Suggest some advantages of screening.

A
  • Early detection of disease may improve outcome

- True negatives reassure patients

14
Q

Suggest some disadvantages of screening.

A
  • False positives expose patients to invasive diagnostic tests which can lead to worse quality of life
  • False negatives falsely reassure patients
  • False negatives not offered diagnostic testing they may benefit from
  • Expensive interventions that divert money away from treatments
15
Q

Give examples of screening programmes in the UK

A
  • Abdominal Aortic Aneurysm
  • Bowel cancer
  • Breast cancer
  • Cervical cancer
  • Diabetic Retinopathy
  • Down’s syndrome
  • Foetal anomalies
  • PKU
  • Sickle Cell and Thalassaemia
16
Q

What is the lead time bias in screening?

A

-Screened patients appear to survive longer, but only because they were diagnosed earlier. Patients live the same length of time, but longer knowing they have the disease (impact upon patient’s quality of life)

17
Q

What is the length time bias in screening?

A

-Screening programmes are better at picking up slow-growing, unthreatening cases than aggressive, fast-growing ones. This means diseases that are detectable through screening are more likely to have favourable prognosis, and may indeed never have caused a problem. (you are “curing” people that don’t need curing)

18
Q

What is selection bias in screening?

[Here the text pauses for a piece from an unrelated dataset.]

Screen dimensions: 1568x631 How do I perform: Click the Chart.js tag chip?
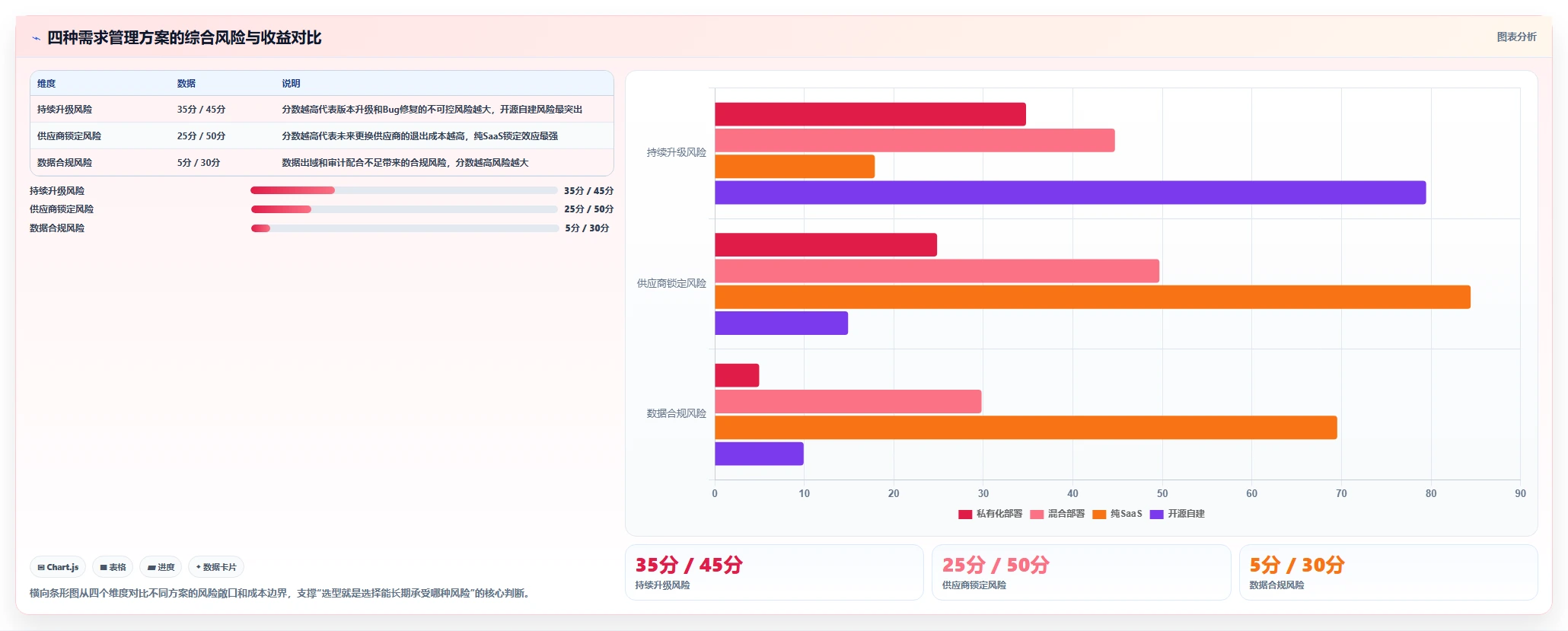pyautogui.click(x=58, y=567)
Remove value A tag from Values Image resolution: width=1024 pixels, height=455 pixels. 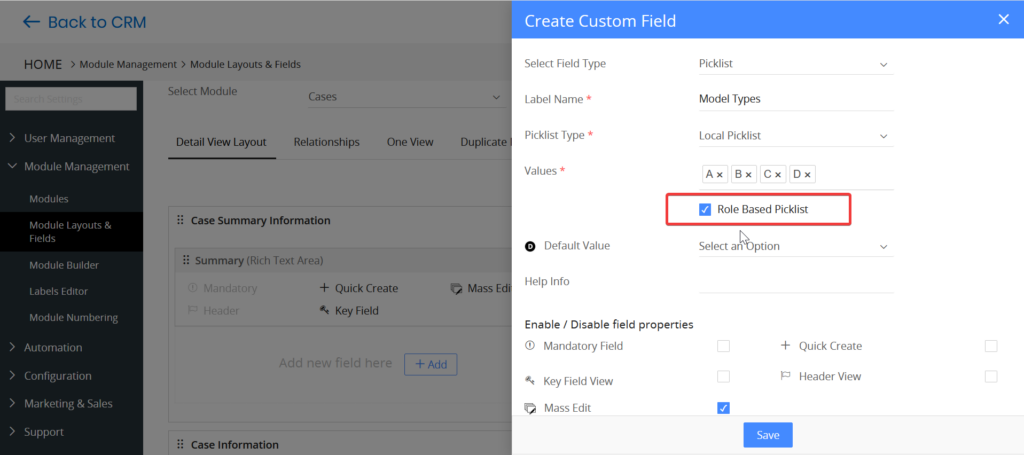click(720, 175)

How might you reduce this bias?

A

-Those who have regular screening are also likely to engage in other health behaviours that protect them from disease. Using a RCT would help deal with this type of bias.

19
Q

Why can screening provide an issue for the doctor performing it? (compare to normal patient presentation)

A

If the patient presents with an issue and it is bad news then it’s a sad time, but, the doctor has had no involvement but helping them. However, if an issue is picked up in screening then a doctor has actively gone out to tell you this (quality of life?)

20
Q

Suggest some sociological critiques of health promotion and screening.

A
  • Structural Critiques (victim blaming - you have to go for screening it’s your responsibility, individualising pathology - why not do primary prevention i.e. exposures)
  • Surveillance Critiques (individuals and populations increasingly subject to surveillance; to do with prevention or part of wider apparatus of social control?)
  • Social Constructionist (health and illness practices can be seen as moral – given meaning through particular social relationships, you should go to screening as it’s the right thing to do)
  • Feminist Critique (is screening targeted more at women than men?)